*What you are asked to do*
How many lines in the data hold the string "computer"? State the number alone.
START Task material
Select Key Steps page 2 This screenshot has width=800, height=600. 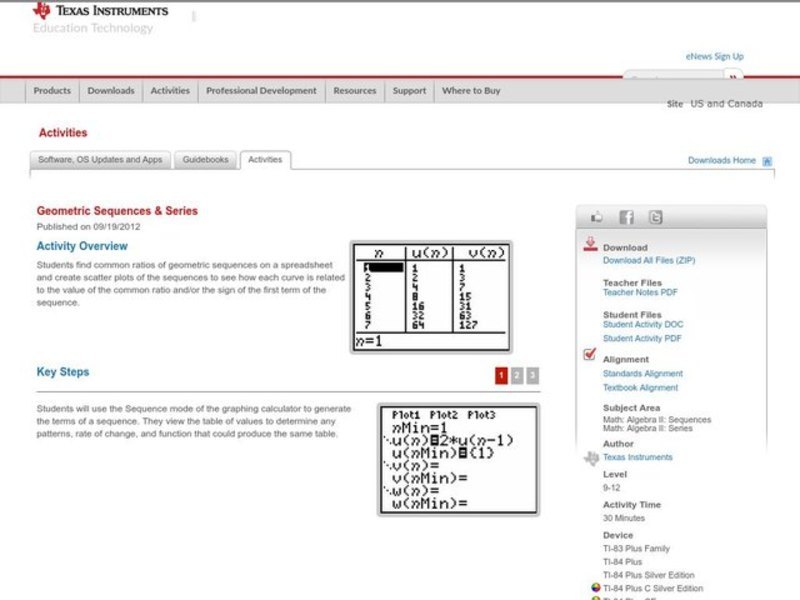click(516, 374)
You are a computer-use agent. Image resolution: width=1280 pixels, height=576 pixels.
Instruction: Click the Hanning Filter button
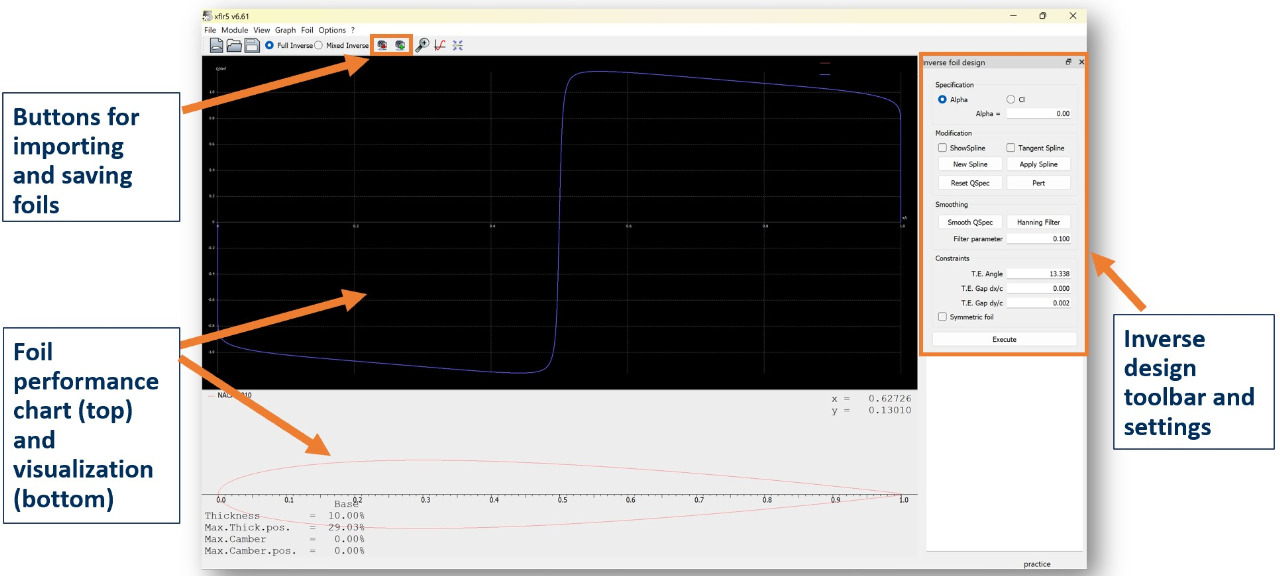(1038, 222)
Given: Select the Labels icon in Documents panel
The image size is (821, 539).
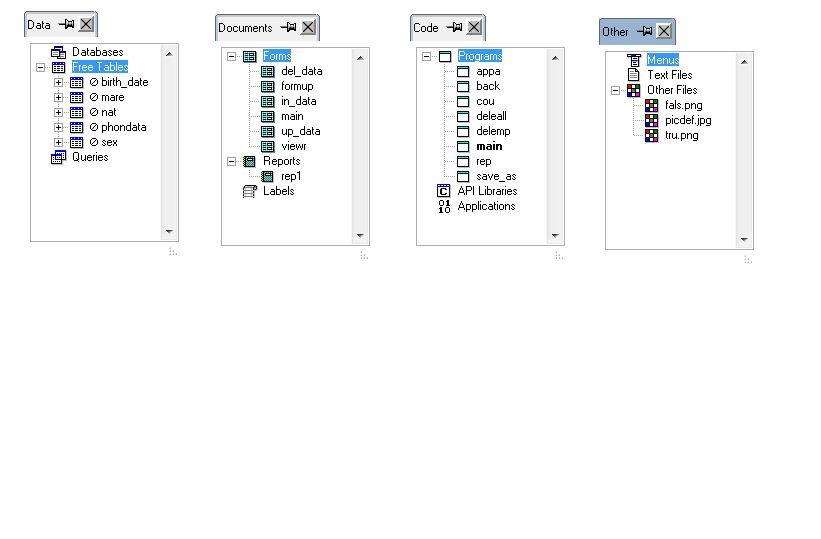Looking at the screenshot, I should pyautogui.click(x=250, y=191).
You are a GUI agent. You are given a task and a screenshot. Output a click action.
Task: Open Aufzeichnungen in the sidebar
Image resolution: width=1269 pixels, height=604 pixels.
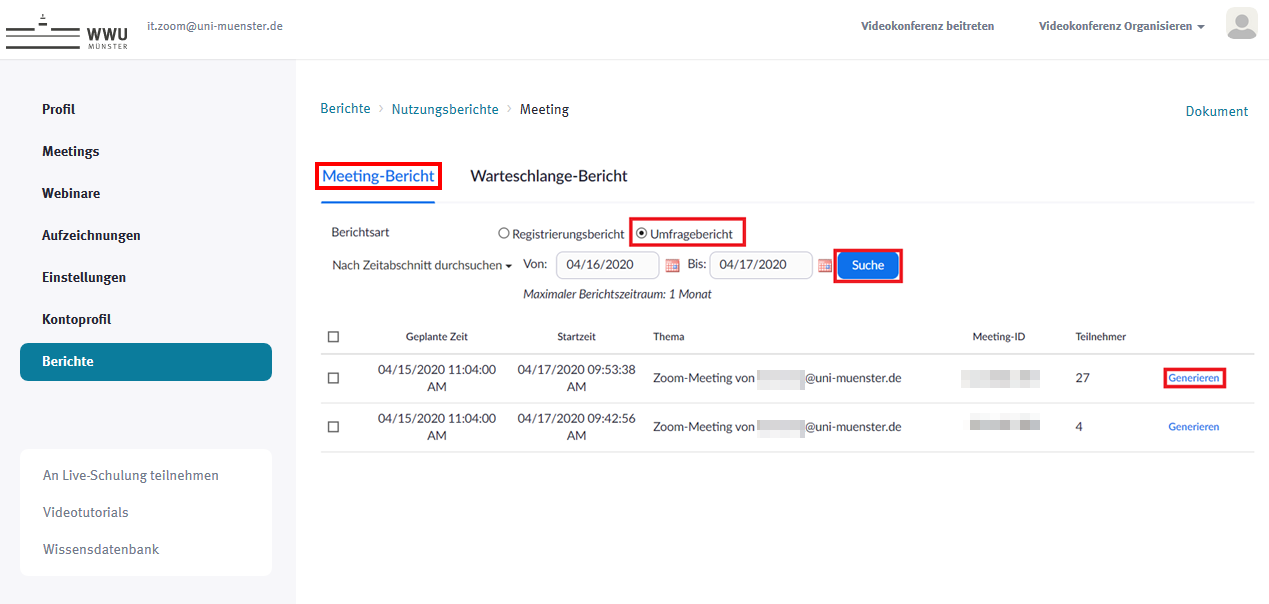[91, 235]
END Task material
START Task material
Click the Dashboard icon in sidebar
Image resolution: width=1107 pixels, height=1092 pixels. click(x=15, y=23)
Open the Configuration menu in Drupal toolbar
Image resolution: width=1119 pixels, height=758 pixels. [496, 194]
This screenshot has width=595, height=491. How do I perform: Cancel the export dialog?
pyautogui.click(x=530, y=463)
END Task material
START Task material
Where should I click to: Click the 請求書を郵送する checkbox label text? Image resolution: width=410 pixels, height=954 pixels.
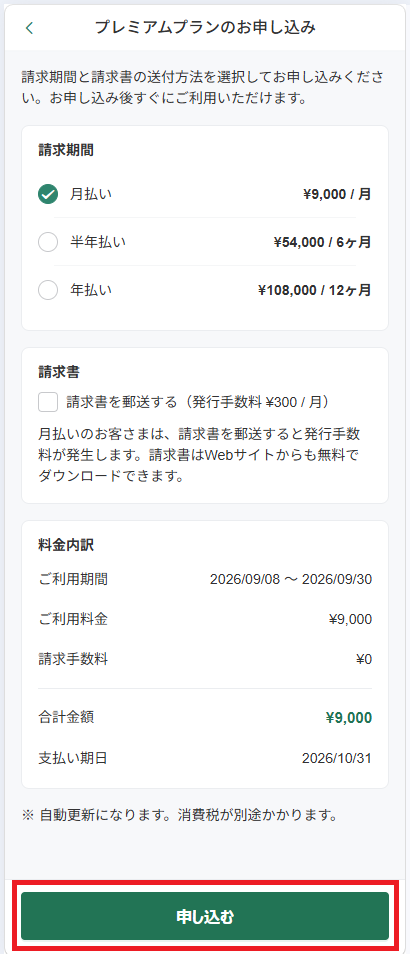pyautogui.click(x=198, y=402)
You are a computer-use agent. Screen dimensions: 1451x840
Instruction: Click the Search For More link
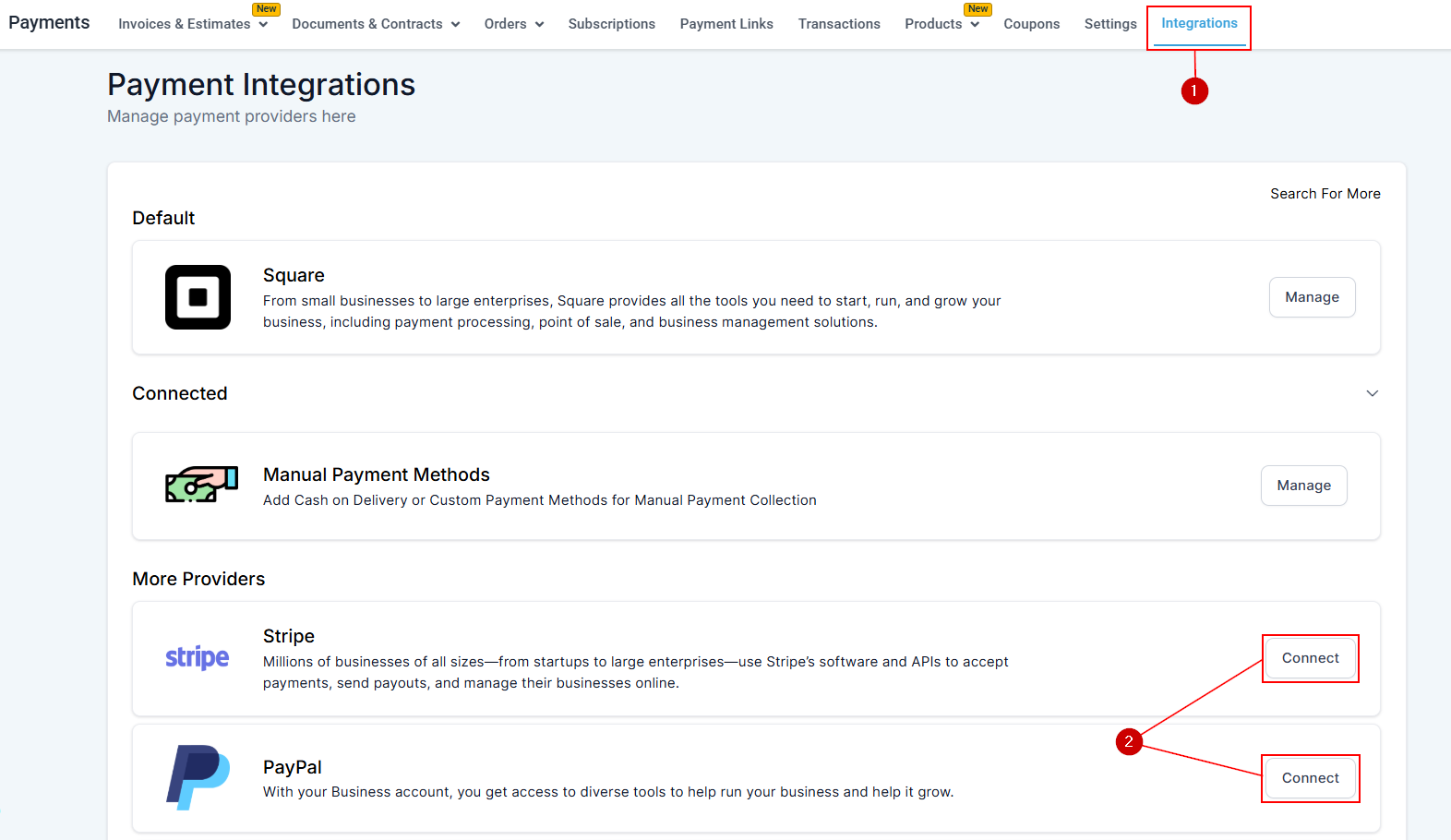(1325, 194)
END Task material
*Written reply*
2